Next: Dissertation Contributions Up: Introduction Previous: Software Uncertainty Modeling

Premises and Hypothesis

To arrive at the approach taken in this dissertation, one must follow the statements in this section. Most statements, such as ``software complexity hinders its understanding'' or ``users get disoriented in large hypertext spaces,'' are either widely accepted or substantiated later. These statements therefore constitute the premises for this dissertation.
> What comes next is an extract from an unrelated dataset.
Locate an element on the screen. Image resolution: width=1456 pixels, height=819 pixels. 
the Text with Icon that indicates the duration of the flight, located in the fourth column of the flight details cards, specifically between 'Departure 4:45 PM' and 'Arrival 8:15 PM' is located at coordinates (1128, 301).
One statement, however, is less accepted and requires further investigation: ``Explicit modeling of software uncertainties improves human judgment and decision making during software development.'' This statement therefore constitutes the hypothesis for this dissertation and will be further elaborated and validated.
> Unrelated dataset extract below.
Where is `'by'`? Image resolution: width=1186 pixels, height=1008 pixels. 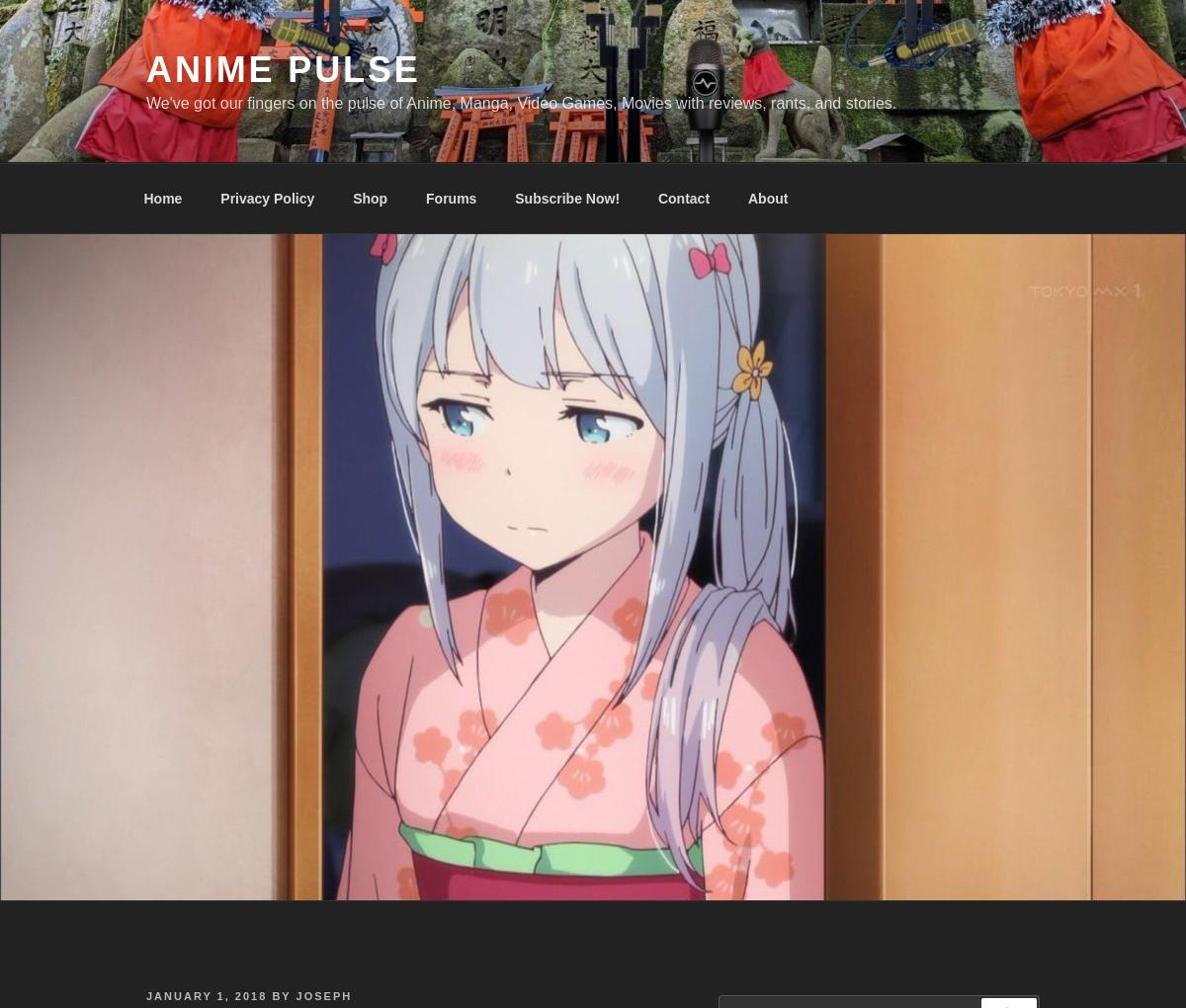
'by' is located at coordinates (280, 995).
Our initial observation is that software is extremely complex, i.e., that ``software systems are perhaps the most intricate of man's handiworks'' [Bro95]. Software complexity is not only ubiquitous, it is also intrinsic: ``The complexity of software is an essential property, not an accidental one'' [Bro87]. ``By essential we mean that we may master this complexity, but we can never make it go away'' [Boo94]. Complexity hinders software understanding, yet understanding must be afforded if development is to be successful.

To manage complexity, software development concerns are often separated in time and space. Thus, software is typically developed in distinct phases by different teams of developers. Large-scale software is often long-lived and delivered in multiple version, thereby comprising a family of related programs [Par79].

The product of software development is typically a large and complex collection of software elements of diverse types. Software artifact collections often contain not only millions of source code lines, but also versioned releases, volumes of user manuals and documentation, requirements and design specifications, test cases and test results, and so forth. Moreover, these software objects are typically integrated and correlated within themselves and with each other in surprisingly intricate and subtle ways [SZ92]. This poses substantial impediments to software understanding, particularly with respect to traceability, visualization, and navigation issues, thereby leading to the following research question.

Research Question:

Given the intricacy and complexity of software artifact relationships, what can be done to improve traceability, visualization, and navigation of large artifact collections?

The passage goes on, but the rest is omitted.